[[ SUPPLIED DATA, beginning ]]

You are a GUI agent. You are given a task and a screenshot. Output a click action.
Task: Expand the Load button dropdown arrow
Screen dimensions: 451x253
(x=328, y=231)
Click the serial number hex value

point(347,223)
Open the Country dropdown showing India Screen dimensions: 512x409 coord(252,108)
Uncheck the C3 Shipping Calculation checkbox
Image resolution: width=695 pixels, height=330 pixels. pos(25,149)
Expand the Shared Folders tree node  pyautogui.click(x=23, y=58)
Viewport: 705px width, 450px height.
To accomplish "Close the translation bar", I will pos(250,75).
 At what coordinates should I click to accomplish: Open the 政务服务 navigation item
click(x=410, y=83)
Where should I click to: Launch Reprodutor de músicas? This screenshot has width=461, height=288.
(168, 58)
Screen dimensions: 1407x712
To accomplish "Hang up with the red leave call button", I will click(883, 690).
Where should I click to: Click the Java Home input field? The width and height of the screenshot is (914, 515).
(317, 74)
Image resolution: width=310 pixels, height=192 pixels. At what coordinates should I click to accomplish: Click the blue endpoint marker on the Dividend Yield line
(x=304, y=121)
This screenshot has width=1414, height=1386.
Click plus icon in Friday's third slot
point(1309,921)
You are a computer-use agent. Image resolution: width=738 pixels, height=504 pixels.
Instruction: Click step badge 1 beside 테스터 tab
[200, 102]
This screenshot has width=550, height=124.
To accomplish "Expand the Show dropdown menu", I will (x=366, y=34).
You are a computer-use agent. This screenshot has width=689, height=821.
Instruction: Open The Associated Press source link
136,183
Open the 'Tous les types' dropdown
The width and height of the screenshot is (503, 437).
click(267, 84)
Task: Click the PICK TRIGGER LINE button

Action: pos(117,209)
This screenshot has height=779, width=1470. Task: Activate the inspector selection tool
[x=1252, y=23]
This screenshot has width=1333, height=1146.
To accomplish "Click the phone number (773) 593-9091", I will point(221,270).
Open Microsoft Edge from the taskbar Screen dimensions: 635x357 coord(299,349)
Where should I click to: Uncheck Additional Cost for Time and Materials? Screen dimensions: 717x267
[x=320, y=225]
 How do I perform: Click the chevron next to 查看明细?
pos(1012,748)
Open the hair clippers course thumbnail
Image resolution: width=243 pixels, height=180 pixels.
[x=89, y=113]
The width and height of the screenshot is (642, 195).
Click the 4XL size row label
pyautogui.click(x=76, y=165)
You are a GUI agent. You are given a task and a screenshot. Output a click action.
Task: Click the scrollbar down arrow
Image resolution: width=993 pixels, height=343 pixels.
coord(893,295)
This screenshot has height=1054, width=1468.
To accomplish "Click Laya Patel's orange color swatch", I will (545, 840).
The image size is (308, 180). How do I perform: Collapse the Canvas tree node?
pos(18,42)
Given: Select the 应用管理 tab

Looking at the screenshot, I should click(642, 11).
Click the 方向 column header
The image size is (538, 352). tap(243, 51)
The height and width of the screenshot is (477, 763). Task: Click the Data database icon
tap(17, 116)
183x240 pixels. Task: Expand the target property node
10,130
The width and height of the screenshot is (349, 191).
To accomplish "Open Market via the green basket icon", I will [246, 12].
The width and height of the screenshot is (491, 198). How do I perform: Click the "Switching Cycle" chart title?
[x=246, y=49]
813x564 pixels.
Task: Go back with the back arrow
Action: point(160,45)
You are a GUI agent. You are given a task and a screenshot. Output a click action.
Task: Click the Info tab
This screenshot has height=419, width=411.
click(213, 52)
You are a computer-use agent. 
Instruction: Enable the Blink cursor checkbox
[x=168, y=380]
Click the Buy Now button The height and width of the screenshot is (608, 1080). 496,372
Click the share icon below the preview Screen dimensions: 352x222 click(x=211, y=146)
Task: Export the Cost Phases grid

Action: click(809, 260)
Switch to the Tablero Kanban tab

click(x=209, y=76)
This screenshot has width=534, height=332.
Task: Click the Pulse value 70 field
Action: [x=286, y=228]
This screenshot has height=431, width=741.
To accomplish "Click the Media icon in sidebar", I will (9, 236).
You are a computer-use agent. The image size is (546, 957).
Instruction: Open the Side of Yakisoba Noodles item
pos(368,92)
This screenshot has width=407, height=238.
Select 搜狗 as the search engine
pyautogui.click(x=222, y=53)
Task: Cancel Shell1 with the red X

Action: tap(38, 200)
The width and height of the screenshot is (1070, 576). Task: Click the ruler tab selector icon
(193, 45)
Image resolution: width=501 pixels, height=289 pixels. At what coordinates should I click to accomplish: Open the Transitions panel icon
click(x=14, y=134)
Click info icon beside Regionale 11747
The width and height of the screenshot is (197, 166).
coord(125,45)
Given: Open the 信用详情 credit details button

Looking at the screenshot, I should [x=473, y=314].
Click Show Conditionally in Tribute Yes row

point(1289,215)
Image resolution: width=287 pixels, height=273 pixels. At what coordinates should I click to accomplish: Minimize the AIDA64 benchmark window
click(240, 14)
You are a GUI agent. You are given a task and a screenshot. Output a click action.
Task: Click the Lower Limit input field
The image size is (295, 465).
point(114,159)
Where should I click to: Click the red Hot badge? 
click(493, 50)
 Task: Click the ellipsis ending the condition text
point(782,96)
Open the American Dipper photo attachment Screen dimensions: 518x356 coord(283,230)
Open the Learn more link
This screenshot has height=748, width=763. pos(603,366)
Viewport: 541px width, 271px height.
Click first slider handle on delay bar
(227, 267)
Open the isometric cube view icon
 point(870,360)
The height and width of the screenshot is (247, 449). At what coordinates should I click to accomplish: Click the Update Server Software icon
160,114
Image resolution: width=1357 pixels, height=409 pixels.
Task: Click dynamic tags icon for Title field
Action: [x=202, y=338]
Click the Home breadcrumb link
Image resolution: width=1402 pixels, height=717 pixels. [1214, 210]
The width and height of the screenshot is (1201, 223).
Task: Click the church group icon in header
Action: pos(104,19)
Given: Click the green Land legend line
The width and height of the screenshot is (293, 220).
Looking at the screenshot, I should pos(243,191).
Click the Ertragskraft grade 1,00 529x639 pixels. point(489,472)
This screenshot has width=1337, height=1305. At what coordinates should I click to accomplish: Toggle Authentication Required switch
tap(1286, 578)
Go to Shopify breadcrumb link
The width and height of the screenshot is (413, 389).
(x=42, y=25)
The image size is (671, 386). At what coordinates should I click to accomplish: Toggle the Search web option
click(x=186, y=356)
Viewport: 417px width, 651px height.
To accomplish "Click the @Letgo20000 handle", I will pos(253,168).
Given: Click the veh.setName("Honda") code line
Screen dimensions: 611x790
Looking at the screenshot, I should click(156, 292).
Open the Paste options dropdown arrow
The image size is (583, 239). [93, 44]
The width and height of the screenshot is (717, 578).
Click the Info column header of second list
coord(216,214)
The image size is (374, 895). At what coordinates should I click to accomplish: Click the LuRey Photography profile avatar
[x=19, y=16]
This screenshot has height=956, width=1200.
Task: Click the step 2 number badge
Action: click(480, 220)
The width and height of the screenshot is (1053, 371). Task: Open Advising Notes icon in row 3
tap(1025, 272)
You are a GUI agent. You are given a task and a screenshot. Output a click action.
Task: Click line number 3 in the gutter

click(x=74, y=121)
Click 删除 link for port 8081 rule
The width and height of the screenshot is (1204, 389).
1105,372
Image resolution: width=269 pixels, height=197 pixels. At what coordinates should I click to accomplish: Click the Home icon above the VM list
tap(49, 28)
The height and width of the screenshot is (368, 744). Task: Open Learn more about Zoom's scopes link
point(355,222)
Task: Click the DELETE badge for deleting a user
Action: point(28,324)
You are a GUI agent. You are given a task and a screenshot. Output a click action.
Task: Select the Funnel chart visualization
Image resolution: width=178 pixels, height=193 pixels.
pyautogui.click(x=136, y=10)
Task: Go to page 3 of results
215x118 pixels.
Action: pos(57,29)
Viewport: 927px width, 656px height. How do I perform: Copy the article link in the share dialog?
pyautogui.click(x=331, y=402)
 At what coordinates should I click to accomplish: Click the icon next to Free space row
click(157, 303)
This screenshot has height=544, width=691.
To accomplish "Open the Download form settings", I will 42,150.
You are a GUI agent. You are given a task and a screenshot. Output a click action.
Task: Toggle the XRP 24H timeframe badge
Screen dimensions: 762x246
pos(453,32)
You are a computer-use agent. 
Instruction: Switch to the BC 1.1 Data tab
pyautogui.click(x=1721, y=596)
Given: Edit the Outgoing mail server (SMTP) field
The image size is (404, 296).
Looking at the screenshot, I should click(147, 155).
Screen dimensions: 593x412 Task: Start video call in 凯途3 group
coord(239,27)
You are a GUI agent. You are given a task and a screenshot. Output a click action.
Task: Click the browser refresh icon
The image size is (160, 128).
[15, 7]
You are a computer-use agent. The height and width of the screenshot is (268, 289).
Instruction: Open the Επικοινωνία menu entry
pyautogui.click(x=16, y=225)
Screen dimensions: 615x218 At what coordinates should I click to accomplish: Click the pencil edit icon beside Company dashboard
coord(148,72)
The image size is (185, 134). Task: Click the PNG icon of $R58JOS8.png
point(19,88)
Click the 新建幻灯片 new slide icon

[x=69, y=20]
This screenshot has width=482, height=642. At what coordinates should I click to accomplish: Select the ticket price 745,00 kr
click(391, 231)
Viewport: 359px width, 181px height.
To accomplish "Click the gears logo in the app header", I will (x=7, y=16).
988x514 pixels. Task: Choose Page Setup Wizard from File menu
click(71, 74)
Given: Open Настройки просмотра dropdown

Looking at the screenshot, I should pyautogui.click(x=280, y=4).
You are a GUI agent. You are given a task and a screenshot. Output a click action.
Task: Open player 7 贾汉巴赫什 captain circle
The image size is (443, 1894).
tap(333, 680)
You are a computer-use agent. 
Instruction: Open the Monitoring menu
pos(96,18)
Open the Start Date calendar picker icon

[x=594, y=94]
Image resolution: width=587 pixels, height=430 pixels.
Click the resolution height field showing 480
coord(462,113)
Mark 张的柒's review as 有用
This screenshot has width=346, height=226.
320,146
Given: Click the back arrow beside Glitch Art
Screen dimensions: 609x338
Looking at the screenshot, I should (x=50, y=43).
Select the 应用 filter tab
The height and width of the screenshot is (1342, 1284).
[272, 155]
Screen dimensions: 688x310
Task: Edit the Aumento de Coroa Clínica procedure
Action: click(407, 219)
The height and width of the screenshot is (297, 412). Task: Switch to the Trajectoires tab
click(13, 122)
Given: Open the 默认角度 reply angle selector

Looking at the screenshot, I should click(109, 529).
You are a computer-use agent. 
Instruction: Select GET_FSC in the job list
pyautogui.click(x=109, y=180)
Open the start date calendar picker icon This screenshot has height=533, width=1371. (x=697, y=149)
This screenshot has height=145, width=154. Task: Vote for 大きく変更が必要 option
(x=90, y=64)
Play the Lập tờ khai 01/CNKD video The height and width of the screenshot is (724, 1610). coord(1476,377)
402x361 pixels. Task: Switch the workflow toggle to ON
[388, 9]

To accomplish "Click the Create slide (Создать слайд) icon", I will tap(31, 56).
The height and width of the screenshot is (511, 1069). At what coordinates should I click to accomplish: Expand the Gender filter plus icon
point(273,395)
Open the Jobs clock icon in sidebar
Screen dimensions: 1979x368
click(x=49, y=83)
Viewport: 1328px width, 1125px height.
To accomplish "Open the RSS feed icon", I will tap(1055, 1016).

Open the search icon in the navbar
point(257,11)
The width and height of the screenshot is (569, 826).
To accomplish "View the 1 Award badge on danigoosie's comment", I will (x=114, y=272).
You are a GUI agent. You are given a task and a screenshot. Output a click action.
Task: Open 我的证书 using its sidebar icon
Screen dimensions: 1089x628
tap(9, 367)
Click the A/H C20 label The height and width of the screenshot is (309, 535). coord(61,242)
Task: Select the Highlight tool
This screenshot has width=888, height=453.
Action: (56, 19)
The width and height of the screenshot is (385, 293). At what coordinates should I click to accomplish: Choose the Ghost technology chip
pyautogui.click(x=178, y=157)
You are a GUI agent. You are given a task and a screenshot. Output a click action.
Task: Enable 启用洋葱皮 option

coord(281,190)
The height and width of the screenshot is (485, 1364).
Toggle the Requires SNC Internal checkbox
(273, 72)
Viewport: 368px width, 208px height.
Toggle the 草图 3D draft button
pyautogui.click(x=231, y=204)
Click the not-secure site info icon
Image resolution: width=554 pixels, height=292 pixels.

[[ SUPPLIED DATA, end ]]

== WORK ORDER ==
Quote the listing above, but only from the line that shows "The height and width of the screenshot is (1342, 1284)." through the line that shows "Click the A/H".

== EXERCISE ANSWER ==
The height and width of the screenshot is (1342, 1284).
[272, 155]
Screen dimensions: 688x310
Task: Edit the Aumento de Coroa Clínica procedure
Action: click(407, 219)
The height and width of the screenshot is (297, 412). Task: Switch to the Trajectoires tab
click(13, 122)
Given: Open the 默认角度 reply angle selector

Looking at the screenshot, I should click(109, 529).
You are a computer-use agent. 
Instruction: Select GET_FSC in the job list
pyautogui.click(x=109, y=180)
Open the start date calendar picker icon This screenshot has height=533, width=1371. (x=697, y=149)
This screenshot has height=145, width=154. Task: Vote for 大きく変更が必要 option
(x=90, y=64)
Play the Lập tờ khai 01/CNKD video The height and width of the screenshot is (724, 1610). coord(1476,377)
402x361 pixels. Task: Switch the workflow toggle to ON
[388, 9]

To accomplish "Click the Create slide (Создать слайд) icon", I will tap(31, 56).
The height and width of the screenshot is (511, 1069). At what coordinates should I click to accomplish: Expand the Gender filter plus icon
point(273,395)
Open the Jobs clock icon in sidebar
Screen dimensions: 1979x368
click(x=49, y=83)
Viewport: 1328px width, 1125px height.
To accomplish "Open the RSS feed icon", I will tap(1055, 1016).

Open the search icon in the navbar
point(257,11)
The width and height of the screenshot is (569, 826).
To accomplish "View the 1 Award badge on danigoosie's comment", I will (x=114, y=272).
You are a GUI agent. You are given a task and a screenshot. Output a click action.
Task: Open 我的证书 using its sidebar icon
Screen dimensions: 1089x628
tap(9, 367)
Click the A/H C20 label The height and width of the screenshot is (309, 535). coord(61,242)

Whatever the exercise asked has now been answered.